_TASK OBJECTIVE_.
Output must consist only of the lines of the material below from the one with "Task: Click the AAM speaker icon" through the one with "Task: Enable Remember my login checkbox", each reproduced exactly; no pictures belong in it.

_PROVIDED INFORMATION_.
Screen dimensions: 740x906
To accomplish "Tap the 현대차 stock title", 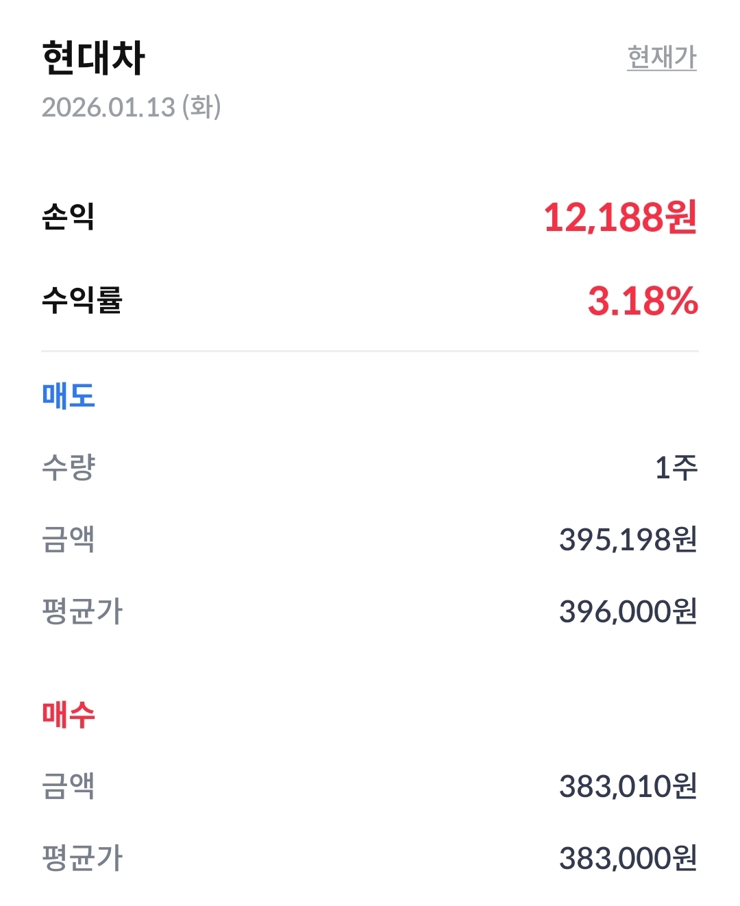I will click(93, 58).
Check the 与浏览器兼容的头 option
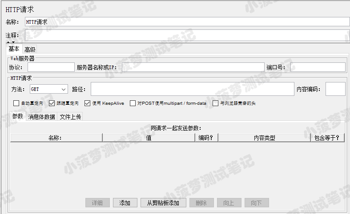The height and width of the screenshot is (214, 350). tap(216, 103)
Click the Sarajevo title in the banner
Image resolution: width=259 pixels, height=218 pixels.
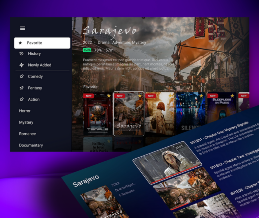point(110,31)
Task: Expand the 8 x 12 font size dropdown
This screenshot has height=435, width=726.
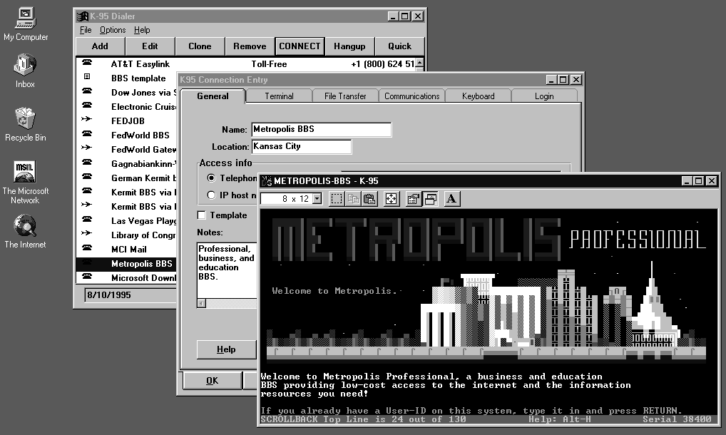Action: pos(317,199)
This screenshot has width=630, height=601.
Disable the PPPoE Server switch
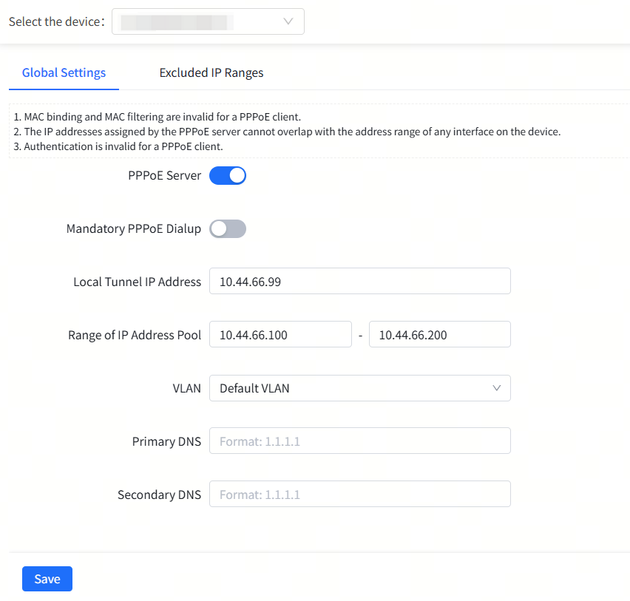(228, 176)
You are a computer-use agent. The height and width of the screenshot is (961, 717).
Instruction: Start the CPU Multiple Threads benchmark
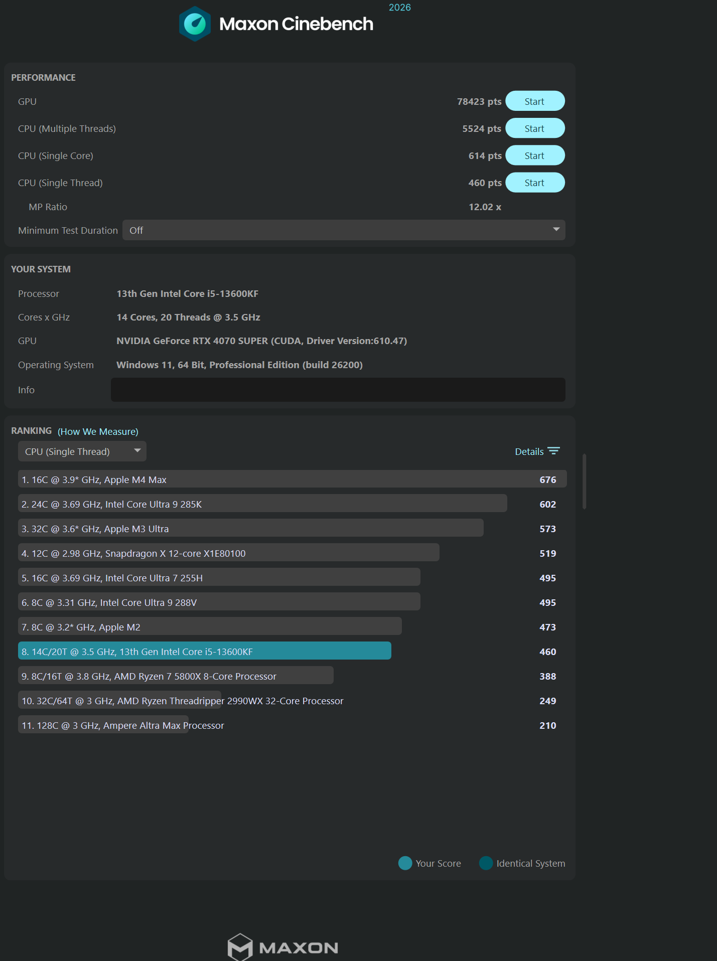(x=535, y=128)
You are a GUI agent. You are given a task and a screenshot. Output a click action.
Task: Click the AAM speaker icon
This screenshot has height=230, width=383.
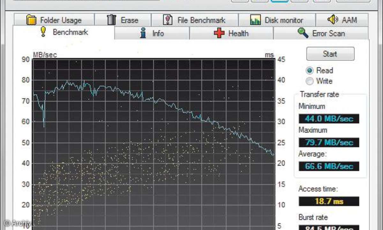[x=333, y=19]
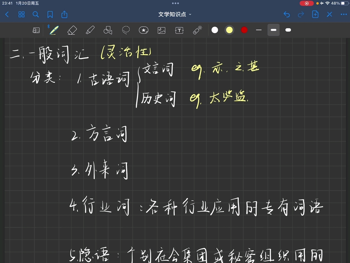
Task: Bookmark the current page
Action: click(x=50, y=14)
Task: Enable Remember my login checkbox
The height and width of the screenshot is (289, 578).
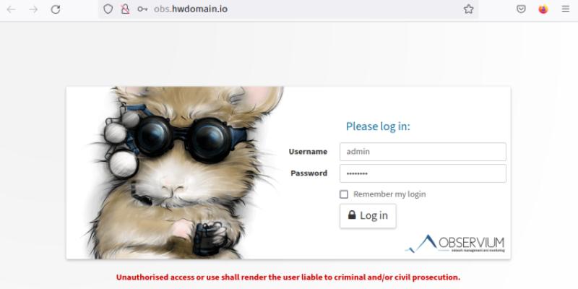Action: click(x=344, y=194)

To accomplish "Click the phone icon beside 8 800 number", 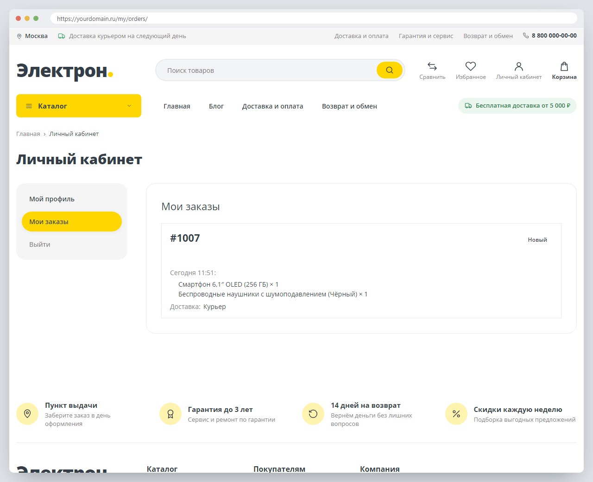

_EXERCISE RESULT_.
Task: Click the AAM speaker icon
This screenshot has height=230, width=383.
[x=333, y=19]
Task: Bookmark the current page
Action: click(x=50, y=14)
Task: Enable Remember my login checkbox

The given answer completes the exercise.